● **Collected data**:
-- Opening Marker --

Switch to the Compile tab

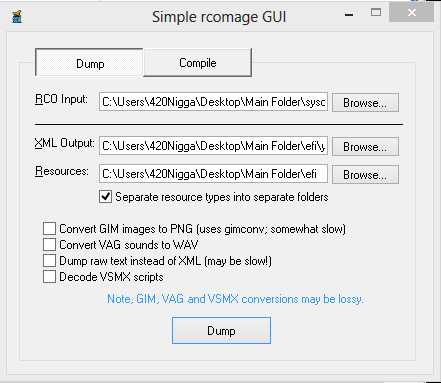(x=197, y=63)
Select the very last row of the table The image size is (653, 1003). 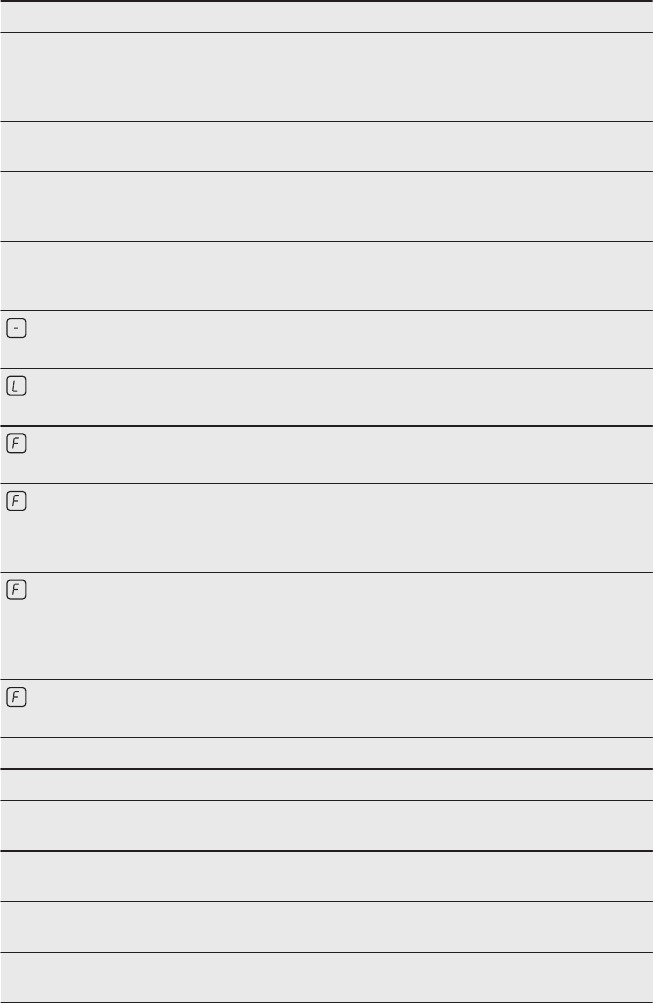(326, 977)
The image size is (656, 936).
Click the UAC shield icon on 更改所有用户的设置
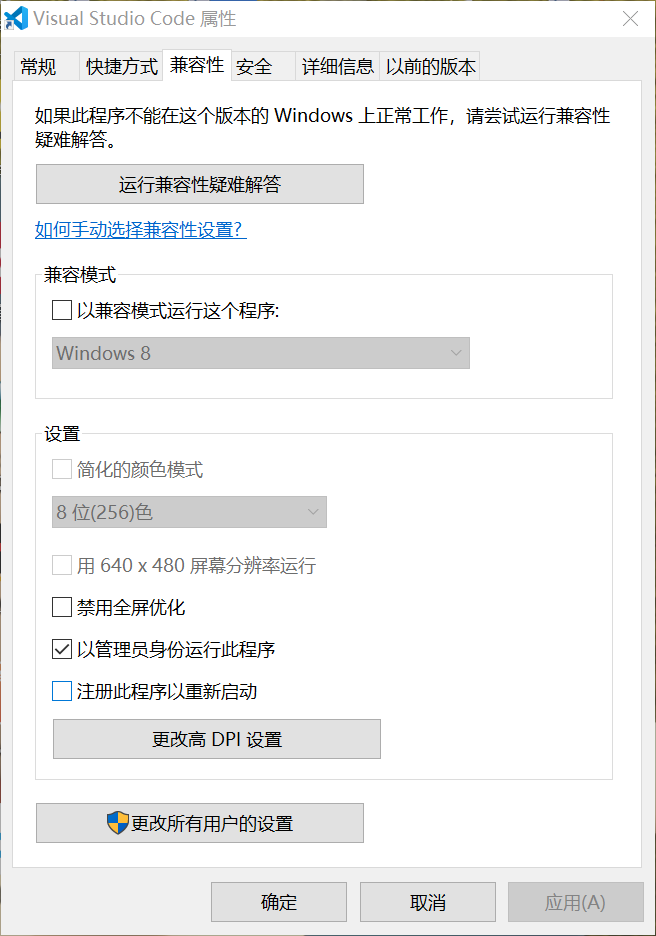119,822
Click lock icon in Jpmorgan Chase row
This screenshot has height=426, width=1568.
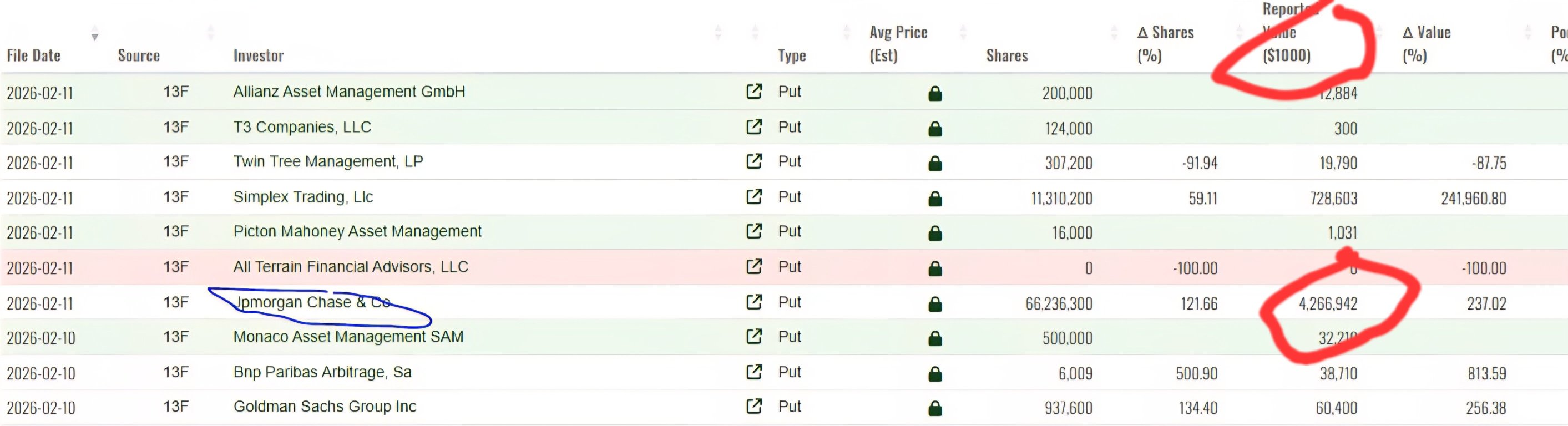935,303
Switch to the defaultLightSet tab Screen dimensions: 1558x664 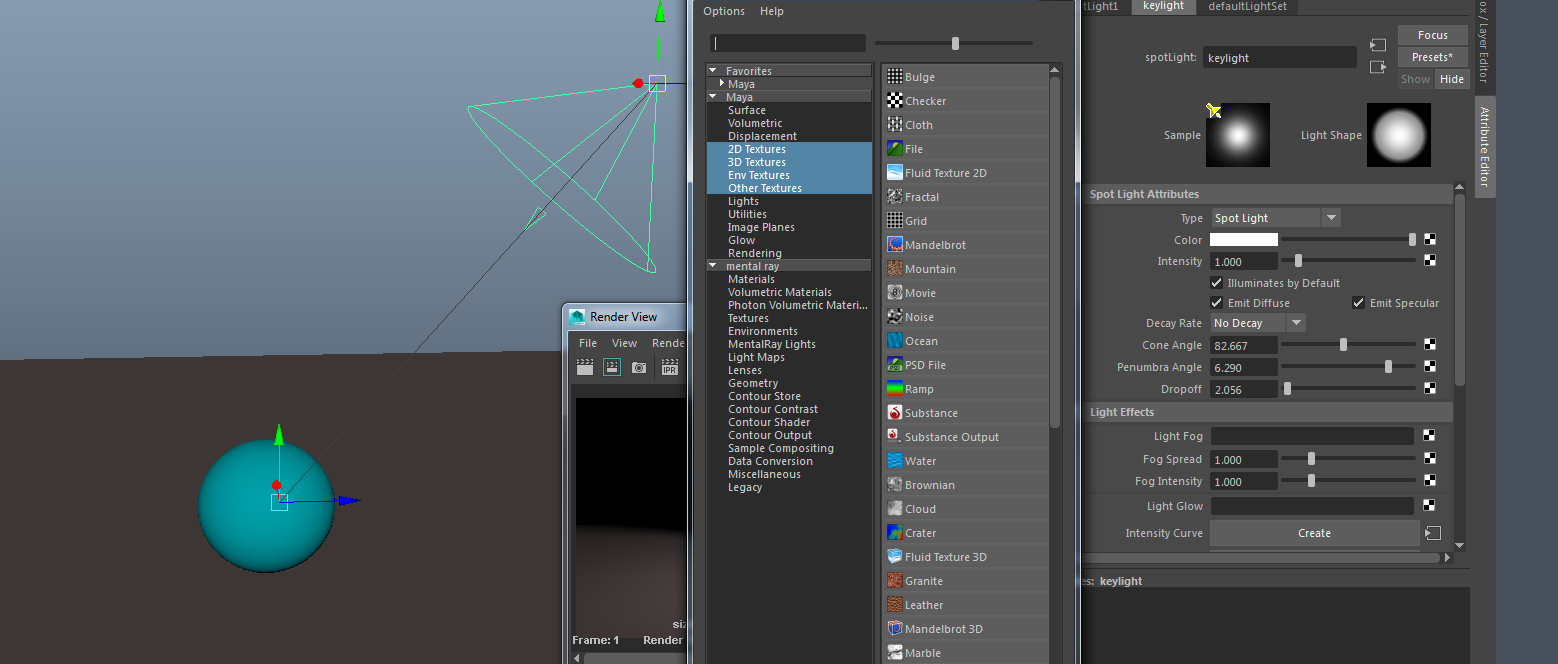tap(1247, 6)
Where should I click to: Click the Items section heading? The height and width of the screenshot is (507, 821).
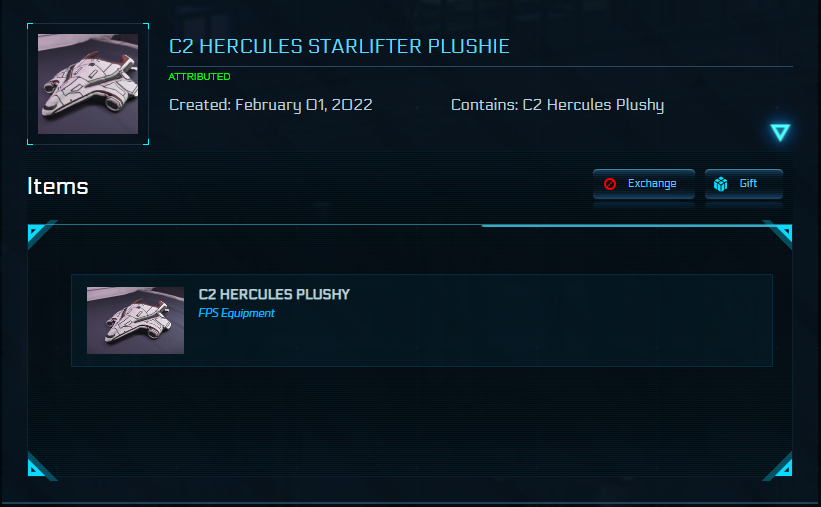pyautogui.click(x=58, y=186)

-- Closing Marker --

● **Task requirements**: A picture must not appear in the copy. Transcribe exactly the lines from the one with "Where should I" through the final line of the entries, both included, and no more.

● **Answer to the problem**:
Where should I click to: Click the Items section heading? The height and width of the screenshot is (507, 821).
pyautogui.click(x=58, y=186)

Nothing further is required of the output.